USDA’s latest Farm Income Forecast shows lower farm income compared to last year. Chad Smith has more on the numbers.
Smith: The Economic Research Service forecasts that farm income will decrease by 25 percent in 2024. Danny Munch, an economist with the American Farm Bureau Federation, discusses what the report says about the farm economy.
Munch: It measures net farm income, a broad measure of farm profitability, and the latest report anticipates a decrease from 2023 numbers of $155 billion to $116 billion in 2024. That's a 40 billion [dollar] - or 25 percent drop year-over-year, and the largest recorded year-to-year dollar decrease in net farm income on record.
Smith: He says there are two main drivers behind the income drop.
Munch: A $21 billion expected decline in cash receipts, so what farmers are receiving price-wise for their crops and livestock, and a $17 billion increase in production expenses, reaching a record level of $455 billion spent on production expenses expected for 2024.
Smith: This report emphasizes the need for the new farm bill to be finished this year.
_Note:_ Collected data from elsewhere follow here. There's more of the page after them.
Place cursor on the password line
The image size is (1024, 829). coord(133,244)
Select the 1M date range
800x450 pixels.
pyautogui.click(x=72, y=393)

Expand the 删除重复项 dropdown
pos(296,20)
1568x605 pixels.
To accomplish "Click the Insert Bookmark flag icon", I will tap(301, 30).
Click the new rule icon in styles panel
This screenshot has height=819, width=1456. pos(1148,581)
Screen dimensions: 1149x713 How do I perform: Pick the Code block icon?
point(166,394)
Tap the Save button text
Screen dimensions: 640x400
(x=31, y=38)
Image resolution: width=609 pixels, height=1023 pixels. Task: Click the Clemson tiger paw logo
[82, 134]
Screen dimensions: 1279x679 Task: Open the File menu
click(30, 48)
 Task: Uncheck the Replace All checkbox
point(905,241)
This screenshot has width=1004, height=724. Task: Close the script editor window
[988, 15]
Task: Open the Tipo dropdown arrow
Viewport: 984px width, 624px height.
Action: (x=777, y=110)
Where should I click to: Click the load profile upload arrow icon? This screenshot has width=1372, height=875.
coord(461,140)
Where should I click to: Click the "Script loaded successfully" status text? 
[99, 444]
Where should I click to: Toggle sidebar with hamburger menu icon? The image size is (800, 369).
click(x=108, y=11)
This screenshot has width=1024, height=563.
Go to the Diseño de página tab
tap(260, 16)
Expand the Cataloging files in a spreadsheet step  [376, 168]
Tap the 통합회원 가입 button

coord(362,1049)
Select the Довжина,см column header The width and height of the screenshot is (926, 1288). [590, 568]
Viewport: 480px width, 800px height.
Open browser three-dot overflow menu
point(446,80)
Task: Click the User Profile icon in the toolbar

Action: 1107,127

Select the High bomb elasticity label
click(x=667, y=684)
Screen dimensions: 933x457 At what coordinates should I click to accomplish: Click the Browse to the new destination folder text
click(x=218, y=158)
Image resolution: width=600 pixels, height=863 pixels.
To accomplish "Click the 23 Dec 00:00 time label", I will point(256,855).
Munch: Farmers utilize many programs within the farm bill, including ARC, PLC, and Dairy Margin Coverage, as well as the risk management options to help buffer against cost increases or volatile markets and increases in production expenses. So, when we see a decrease or an expected decrease in farm income of this magnitude, it's really important that these safety nets are available to farmers to make sure that we have a secure domestic food supply.